#### [What is expected]
The expected answer is every line from the material below that has the word "width".

#### [Dataset]
*** Begin section ***
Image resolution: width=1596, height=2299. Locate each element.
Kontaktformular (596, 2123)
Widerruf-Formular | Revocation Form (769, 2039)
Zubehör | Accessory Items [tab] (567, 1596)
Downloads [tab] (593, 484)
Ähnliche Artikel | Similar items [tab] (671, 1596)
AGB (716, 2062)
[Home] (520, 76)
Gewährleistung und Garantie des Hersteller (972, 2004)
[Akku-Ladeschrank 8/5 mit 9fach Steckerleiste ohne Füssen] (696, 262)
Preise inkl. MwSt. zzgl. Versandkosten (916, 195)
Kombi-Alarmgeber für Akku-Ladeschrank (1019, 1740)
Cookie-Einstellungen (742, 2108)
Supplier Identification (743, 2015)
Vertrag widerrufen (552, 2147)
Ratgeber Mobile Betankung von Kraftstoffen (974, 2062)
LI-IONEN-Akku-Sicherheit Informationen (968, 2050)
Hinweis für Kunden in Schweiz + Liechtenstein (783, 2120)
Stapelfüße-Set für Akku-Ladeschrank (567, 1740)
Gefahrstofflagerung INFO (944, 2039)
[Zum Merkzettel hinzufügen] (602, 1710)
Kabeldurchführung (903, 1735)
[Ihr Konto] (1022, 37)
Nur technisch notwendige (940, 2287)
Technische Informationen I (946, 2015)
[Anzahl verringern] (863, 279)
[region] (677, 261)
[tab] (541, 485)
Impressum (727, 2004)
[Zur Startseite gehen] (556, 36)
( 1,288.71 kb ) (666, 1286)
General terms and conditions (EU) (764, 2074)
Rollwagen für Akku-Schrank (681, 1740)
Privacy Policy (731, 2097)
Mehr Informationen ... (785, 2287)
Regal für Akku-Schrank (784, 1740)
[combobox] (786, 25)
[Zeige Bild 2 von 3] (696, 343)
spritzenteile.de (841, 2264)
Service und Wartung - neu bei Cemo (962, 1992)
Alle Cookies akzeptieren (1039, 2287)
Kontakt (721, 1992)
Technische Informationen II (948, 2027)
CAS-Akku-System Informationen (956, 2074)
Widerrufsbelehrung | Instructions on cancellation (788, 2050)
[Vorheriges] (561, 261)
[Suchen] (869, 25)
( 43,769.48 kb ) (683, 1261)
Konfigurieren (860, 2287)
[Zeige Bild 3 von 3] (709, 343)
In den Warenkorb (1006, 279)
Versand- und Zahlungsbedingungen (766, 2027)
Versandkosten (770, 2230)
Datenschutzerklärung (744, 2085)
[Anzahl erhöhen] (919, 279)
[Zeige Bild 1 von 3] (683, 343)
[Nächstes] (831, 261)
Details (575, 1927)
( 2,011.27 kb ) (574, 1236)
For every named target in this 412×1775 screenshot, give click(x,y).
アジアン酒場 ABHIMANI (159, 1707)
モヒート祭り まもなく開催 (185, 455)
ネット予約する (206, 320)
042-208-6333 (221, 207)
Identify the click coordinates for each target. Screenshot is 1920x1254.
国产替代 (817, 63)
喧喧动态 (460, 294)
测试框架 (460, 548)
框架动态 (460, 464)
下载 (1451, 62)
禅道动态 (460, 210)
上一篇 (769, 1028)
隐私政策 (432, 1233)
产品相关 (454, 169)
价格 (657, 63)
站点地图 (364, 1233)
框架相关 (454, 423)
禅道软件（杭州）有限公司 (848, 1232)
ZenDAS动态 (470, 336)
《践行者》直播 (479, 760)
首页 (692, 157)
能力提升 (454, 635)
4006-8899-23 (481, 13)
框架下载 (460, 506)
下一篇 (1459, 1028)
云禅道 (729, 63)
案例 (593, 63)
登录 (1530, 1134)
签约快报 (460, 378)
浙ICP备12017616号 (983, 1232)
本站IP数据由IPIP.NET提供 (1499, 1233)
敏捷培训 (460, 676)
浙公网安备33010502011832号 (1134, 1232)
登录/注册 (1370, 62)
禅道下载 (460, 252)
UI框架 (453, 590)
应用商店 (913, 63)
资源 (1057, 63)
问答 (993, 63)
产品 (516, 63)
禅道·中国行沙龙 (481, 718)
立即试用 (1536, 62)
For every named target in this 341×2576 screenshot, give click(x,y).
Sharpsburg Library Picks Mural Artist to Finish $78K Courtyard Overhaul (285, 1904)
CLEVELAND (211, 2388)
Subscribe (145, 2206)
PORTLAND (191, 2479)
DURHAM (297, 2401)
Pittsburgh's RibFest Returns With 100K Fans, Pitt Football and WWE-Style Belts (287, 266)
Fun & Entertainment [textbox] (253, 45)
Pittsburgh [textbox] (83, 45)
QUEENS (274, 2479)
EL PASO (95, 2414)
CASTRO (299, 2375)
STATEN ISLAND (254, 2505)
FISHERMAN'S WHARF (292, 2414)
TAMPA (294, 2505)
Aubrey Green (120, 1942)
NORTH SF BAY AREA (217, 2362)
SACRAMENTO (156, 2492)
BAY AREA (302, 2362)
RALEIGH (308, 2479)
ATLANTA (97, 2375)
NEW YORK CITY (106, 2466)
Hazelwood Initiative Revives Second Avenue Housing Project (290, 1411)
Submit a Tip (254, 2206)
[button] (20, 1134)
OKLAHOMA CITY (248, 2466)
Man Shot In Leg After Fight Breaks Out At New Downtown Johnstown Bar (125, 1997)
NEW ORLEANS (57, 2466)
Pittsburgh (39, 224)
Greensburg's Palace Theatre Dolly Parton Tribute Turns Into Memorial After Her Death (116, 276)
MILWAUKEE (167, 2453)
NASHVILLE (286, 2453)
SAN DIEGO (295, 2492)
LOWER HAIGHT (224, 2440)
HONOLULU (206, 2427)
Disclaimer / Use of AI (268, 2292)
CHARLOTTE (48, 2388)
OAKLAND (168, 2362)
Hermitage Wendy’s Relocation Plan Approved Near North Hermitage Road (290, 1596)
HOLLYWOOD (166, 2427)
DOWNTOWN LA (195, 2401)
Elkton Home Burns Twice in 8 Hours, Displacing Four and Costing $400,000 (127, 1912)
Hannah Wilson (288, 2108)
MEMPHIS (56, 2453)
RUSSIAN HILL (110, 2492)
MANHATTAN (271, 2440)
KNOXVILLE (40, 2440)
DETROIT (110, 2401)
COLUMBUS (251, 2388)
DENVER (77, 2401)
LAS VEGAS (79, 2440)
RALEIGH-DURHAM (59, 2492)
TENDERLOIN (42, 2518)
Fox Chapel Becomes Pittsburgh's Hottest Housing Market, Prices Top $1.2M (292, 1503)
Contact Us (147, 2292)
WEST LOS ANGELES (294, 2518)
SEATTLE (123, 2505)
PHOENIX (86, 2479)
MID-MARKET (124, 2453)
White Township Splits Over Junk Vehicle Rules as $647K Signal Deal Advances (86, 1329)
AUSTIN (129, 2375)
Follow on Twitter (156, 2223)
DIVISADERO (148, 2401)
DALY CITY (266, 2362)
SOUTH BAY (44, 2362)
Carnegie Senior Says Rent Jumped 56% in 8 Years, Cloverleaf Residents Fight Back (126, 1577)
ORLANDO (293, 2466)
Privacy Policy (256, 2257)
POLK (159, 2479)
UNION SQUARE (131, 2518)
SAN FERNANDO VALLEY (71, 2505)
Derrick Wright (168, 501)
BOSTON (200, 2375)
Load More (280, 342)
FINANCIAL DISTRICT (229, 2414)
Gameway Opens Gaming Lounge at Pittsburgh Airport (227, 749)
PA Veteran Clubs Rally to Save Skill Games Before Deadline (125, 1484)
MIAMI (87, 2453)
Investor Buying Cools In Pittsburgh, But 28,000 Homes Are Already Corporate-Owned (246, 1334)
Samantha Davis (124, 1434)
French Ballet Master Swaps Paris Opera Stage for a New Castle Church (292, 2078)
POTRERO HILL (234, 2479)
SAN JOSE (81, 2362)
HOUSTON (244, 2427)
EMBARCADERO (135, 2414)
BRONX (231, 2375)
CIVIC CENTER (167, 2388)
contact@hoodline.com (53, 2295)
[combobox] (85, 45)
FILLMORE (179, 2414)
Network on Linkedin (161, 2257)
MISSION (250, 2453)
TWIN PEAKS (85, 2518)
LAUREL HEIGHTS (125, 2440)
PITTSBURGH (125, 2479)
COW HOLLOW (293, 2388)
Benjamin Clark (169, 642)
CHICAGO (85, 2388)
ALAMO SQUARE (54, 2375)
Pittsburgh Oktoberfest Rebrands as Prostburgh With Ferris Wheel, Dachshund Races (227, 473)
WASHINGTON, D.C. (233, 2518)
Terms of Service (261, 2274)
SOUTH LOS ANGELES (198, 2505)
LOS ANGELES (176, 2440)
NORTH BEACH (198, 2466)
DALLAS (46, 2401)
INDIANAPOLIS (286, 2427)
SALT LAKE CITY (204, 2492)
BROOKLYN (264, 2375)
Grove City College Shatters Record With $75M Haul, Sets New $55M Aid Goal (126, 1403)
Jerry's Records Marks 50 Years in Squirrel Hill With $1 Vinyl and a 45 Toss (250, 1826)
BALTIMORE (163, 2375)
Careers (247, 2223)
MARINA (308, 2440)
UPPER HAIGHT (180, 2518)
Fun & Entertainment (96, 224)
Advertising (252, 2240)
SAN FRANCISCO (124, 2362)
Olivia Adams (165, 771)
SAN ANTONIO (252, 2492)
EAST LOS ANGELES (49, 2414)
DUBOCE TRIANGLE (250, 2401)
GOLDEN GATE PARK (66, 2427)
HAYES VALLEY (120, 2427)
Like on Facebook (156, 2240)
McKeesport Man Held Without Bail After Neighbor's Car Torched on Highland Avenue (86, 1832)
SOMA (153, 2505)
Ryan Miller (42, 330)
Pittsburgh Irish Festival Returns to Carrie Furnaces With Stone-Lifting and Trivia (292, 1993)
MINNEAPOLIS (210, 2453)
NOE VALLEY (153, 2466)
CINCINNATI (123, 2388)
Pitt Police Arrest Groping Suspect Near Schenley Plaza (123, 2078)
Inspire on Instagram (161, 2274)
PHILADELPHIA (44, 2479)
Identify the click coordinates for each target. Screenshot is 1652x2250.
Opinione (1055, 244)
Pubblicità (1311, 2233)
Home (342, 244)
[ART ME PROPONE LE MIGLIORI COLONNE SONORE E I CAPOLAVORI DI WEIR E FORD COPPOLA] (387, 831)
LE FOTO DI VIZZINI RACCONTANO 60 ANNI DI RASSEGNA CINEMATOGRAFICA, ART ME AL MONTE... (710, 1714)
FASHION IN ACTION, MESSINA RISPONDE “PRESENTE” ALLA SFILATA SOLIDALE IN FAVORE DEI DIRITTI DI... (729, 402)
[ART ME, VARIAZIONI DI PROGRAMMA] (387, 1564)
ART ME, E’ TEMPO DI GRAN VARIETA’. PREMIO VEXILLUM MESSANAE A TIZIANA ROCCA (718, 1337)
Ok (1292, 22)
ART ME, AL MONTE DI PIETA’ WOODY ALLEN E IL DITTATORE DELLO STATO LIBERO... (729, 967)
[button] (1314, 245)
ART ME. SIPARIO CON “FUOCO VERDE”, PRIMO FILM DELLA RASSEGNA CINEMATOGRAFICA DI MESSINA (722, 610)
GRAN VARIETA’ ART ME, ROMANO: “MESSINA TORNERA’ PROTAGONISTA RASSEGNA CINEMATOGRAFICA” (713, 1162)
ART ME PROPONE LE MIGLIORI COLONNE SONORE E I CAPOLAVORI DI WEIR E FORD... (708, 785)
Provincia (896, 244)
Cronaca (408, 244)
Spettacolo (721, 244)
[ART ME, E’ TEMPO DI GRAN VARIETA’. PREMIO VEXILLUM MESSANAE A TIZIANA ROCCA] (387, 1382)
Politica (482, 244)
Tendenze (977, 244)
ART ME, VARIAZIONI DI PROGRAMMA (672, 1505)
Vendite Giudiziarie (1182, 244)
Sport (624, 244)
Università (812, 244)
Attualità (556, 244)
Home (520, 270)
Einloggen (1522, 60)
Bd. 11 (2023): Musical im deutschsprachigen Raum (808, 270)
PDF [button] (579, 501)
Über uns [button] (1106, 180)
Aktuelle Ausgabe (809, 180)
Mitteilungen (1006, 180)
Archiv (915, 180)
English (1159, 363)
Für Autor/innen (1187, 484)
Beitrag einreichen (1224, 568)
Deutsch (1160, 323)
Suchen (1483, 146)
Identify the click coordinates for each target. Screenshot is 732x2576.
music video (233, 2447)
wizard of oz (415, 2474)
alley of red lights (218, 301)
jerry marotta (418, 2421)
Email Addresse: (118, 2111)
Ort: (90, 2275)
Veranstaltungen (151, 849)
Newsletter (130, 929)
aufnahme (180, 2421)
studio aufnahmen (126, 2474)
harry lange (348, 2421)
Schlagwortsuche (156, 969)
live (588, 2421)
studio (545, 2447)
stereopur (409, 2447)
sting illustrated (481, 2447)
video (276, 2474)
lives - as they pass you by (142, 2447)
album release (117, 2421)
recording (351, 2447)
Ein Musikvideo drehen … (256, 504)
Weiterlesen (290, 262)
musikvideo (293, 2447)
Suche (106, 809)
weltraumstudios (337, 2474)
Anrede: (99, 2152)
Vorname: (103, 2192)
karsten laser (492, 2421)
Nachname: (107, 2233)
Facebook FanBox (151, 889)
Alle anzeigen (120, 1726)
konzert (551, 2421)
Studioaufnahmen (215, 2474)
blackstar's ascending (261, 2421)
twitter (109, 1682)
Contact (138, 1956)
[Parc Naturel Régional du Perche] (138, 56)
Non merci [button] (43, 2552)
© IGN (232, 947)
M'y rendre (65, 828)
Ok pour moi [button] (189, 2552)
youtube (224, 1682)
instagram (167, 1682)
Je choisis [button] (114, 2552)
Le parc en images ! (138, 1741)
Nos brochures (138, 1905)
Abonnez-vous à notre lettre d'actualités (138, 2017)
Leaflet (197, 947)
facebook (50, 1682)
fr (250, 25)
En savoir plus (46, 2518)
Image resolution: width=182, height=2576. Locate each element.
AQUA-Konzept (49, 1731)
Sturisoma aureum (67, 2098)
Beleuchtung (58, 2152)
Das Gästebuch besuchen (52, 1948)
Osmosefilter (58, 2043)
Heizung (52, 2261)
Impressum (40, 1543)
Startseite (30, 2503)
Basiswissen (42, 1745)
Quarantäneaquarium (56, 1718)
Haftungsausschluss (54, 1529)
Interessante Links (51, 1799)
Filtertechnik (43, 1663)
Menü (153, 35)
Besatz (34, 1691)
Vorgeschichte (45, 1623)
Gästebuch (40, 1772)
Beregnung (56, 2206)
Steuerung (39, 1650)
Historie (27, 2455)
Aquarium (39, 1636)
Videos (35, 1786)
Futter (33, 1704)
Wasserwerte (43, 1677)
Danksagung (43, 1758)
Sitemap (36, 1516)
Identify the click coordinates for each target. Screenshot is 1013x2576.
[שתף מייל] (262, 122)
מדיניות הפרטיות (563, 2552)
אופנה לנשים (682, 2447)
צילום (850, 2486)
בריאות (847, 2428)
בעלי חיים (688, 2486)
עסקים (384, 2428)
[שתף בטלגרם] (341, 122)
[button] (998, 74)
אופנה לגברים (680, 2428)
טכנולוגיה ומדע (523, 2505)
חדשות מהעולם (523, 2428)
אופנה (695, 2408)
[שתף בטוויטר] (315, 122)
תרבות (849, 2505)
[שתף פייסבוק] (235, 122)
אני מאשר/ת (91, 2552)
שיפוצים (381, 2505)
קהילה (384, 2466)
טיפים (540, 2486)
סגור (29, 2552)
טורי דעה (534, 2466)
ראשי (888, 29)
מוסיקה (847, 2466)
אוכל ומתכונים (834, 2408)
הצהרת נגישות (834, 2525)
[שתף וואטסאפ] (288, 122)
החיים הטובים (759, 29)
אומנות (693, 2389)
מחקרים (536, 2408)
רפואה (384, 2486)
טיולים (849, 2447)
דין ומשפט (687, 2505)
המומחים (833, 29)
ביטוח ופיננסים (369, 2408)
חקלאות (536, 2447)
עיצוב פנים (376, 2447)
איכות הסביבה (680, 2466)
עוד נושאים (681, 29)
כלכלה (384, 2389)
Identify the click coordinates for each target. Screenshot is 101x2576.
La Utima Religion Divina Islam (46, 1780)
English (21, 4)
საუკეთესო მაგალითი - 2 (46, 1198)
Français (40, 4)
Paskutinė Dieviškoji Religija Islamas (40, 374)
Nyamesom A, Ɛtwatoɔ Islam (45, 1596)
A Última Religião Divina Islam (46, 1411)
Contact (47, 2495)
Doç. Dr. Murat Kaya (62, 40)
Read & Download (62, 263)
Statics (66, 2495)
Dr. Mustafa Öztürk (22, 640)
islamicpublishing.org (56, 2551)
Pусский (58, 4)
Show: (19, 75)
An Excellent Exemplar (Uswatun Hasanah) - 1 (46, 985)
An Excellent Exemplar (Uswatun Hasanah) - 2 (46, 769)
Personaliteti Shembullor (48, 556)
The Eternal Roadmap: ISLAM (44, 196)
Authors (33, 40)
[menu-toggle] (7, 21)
*** End section ***
#### [Solution to the exercise]
Image resolution: width=1596, height=2299. Locate each element.
Image resolution: width=182, height=2576. Locate each element.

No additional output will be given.